4. "A geopolítica (hoje) seria uma área ou campo de estudos interdisciplinar". Esta interpretação
começa a predominar a partir do final dos anos 1980, sendo quase um consenso nos dias atuais.
Não se trata tanto do que foi a geopolítica e sim do que ela representa atualmente. E mesmo se
analisarmos quem fez geopolítica, os "grandes nomes" que teriam contribuido para desenvolver
esse saber, vamos concluir que eles nunca provieram de uma única área do conhecimento:
houve juristas (por exemplo, Kjellén), geógrafos (Mackinder), militares (Mahan, Haushofer) e
vários outros oriundos da história, da ciência política, da economia, da engenharia, etc. Não tem
nenhum sentido advogar o monopólio desse tipo de estudo -- seria o mesmo que pretender deter
a exclusividade das pesquisas ambientais! --, já que com isso estaríamos desconhecendo a
realidade, o que já se fez e o que vem sendo feito na prática.

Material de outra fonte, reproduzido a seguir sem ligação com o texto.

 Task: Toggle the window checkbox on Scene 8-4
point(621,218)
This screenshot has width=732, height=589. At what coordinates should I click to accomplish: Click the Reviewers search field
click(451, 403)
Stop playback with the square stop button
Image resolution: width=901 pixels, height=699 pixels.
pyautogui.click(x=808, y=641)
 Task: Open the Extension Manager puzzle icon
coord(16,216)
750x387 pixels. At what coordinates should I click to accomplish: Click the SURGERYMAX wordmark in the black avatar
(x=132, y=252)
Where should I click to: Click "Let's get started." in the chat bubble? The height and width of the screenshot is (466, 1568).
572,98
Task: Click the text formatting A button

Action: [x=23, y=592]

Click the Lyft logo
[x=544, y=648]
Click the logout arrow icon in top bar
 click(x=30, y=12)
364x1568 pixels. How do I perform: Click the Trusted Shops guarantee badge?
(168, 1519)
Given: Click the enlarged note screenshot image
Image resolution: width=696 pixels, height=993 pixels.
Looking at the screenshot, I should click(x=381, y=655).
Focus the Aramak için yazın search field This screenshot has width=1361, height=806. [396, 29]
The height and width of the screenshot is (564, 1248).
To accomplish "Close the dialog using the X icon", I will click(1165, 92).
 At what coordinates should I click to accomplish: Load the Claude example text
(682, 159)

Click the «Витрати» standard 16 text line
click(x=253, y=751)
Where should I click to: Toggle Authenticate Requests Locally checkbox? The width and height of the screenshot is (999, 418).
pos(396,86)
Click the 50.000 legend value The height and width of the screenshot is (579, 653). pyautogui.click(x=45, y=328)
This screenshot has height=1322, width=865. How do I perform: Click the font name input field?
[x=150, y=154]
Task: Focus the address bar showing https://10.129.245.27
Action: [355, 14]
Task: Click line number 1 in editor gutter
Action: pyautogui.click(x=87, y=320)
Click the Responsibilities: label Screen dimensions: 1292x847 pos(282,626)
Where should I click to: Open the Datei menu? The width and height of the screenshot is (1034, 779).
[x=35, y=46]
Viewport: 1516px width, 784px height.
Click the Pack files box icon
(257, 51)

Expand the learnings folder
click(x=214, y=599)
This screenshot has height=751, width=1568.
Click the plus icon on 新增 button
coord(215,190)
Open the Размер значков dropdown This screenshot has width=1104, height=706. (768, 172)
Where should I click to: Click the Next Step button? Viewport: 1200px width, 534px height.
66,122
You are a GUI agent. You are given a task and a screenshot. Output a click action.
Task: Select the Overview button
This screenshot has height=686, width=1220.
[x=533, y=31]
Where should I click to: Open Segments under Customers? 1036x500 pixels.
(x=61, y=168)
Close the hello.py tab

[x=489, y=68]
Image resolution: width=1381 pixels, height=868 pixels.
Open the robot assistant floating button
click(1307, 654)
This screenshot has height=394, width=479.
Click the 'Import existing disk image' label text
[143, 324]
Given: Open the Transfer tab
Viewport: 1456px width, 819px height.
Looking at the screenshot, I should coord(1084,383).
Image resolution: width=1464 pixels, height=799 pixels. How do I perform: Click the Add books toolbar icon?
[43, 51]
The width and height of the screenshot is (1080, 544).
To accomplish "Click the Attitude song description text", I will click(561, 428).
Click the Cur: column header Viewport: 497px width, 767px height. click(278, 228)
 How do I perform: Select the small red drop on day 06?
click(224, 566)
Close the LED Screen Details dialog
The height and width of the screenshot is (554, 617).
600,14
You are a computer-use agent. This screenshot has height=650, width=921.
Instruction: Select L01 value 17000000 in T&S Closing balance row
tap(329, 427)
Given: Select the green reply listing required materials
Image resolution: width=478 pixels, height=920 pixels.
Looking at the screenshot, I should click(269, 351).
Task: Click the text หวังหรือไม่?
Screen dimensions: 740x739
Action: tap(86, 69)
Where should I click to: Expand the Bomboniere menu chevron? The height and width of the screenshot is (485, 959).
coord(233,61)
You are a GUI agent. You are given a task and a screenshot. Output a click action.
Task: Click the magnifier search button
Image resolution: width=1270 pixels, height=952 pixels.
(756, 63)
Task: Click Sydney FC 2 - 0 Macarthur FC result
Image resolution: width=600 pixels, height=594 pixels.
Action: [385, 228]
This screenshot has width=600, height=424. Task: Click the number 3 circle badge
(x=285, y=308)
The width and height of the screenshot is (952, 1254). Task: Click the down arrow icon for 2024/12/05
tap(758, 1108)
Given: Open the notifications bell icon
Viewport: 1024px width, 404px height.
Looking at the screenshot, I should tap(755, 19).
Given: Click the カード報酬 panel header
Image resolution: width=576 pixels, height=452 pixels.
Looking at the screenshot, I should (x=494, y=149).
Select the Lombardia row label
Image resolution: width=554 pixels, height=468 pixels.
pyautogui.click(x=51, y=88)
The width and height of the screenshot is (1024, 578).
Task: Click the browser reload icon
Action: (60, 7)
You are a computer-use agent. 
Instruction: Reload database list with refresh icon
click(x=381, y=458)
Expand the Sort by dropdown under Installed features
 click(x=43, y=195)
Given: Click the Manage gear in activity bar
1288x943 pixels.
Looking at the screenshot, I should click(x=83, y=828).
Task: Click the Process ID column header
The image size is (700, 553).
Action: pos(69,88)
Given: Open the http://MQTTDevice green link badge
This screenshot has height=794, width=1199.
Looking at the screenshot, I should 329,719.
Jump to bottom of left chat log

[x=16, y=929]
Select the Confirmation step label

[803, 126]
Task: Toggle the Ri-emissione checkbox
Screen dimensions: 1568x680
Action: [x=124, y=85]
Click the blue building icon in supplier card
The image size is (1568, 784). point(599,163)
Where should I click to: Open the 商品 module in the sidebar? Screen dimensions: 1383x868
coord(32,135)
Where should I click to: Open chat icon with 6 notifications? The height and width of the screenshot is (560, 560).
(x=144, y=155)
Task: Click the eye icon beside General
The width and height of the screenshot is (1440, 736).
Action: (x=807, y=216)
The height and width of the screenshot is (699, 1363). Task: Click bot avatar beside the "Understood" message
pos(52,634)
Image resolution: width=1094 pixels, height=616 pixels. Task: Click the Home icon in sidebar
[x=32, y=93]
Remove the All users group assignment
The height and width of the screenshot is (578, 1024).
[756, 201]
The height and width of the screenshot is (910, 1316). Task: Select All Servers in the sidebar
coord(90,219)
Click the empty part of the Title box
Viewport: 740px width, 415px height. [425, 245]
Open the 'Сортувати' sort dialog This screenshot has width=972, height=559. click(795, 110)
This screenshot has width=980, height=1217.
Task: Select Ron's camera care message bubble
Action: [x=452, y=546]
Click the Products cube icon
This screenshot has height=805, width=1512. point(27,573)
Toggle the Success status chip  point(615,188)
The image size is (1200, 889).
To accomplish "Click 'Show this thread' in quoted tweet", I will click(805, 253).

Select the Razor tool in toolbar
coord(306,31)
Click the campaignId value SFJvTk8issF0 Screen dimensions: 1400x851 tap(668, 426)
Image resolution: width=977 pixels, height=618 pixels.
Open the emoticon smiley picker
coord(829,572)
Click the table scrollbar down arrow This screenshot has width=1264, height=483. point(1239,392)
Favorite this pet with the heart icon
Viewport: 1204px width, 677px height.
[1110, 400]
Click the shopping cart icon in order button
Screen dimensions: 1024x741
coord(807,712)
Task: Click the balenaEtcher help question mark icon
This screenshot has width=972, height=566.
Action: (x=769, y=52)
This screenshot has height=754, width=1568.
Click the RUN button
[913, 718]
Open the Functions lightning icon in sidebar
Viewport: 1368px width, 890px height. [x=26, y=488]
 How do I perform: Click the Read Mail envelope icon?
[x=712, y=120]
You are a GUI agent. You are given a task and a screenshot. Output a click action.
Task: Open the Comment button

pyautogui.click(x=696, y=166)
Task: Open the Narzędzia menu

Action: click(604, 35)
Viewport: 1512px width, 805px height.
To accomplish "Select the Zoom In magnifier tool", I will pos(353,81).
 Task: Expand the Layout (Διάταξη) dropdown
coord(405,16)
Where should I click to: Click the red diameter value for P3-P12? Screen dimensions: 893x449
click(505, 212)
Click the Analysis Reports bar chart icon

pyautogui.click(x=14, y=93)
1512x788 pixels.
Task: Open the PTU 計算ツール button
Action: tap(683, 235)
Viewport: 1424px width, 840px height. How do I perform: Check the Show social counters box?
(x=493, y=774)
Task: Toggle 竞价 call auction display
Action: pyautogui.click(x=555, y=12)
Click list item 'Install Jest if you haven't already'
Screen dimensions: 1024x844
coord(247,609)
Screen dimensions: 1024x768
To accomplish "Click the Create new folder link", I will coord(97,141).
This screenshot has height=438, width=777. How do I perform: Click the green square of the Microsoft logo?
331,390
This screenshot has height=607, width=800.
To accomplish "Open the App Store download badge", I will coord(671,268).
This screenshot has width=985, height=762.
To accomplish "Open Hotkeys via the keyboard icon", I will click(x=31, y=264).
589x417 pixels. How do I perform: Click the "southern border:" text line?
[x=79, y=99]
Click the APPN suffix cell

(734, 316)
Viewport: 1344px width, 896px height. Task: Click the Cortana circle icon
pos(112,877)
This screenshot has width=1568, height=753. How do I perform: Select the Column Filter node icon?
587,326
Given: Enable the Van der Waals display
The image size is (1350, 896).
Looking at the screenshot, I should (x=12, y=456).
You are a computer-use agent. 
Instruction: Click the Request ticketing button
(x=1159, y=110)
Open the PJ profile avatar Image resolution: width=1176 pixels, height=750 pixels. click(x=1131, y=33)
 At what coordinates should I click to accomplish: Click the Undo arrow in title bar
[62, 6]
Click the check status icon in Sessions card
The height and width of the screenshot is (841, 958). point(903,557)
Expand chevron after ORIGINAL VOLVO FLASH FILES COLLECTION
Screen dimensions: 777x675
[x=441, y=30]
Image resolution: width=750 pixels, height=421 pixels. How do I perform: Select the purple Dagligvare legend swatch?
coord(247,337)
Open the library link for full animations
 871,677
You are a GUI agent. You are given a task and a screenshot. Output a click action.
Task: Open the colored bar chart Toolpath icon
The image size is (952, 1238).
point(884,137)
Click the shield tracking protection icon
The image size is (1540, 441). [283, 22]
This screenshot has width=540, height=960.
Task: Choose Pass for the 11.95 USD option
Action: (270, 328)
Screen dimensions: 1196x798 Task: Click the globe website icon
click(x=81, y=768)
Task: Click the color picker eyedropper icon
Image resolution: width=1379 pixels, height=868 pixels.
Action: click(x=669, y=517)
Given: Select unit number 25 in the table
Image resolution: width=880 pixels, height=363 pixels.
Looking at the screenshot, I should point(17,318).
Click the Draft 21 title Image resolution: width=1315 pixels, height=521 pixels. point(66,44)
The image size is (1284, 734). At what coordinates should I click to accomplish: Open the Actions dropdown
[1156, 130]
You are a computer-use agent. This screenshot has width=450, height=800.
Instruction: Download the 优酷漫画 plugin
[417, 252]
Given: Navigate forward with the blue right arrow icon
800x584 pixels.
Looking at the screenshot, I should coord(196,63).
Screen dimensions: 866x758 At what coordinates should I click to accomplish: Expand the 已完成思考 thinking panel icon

Existem trabalhos recentes sobre
geopolítica, alguns ótimos, oriundos de geógrafos, de cientistas políticos (Luttuak...), de
historiadores (H. Kissinger, P. Kennedy...), de sociólogos (Huntington...)de militares, etc. E
ninguém pode imaginar seriamente que num instituto ou centro de estudos estratégicos e/ou
geopolíticos -- onde se pesquise os rumos do Brasil (ou de qualquer outro Estado-nação, ou
mesmo de um partido político) no século XXI, as possibilidades de confrontos ou de crises
político-diplomáticas ou econômicas, as estratégias para se tornar hegemônico no
(sub)continente, para ocupar racionalmente a Amazônia, etc. -- devam existir apenas geógrafos,
ou apenas militares, ou apenas economistas ou juristas. Mais uma vez podemos fazer aqui uma
ligação com o nosso tempo, com o clima intelectual do final do século XX e inícios do XXI. A
palavra de ordem hoje é interdisciplinariedade (ou até transdisciplinariedade), pois o real nunca é
convenientemente explicado por apenas uma abordagem ou uma ciência específica. O
conhecimento da realidade, enfim, e mesmo a atuação nela com vistas a um mundo mais justo, é
algo muito mais importante do que as disputas corporativistas.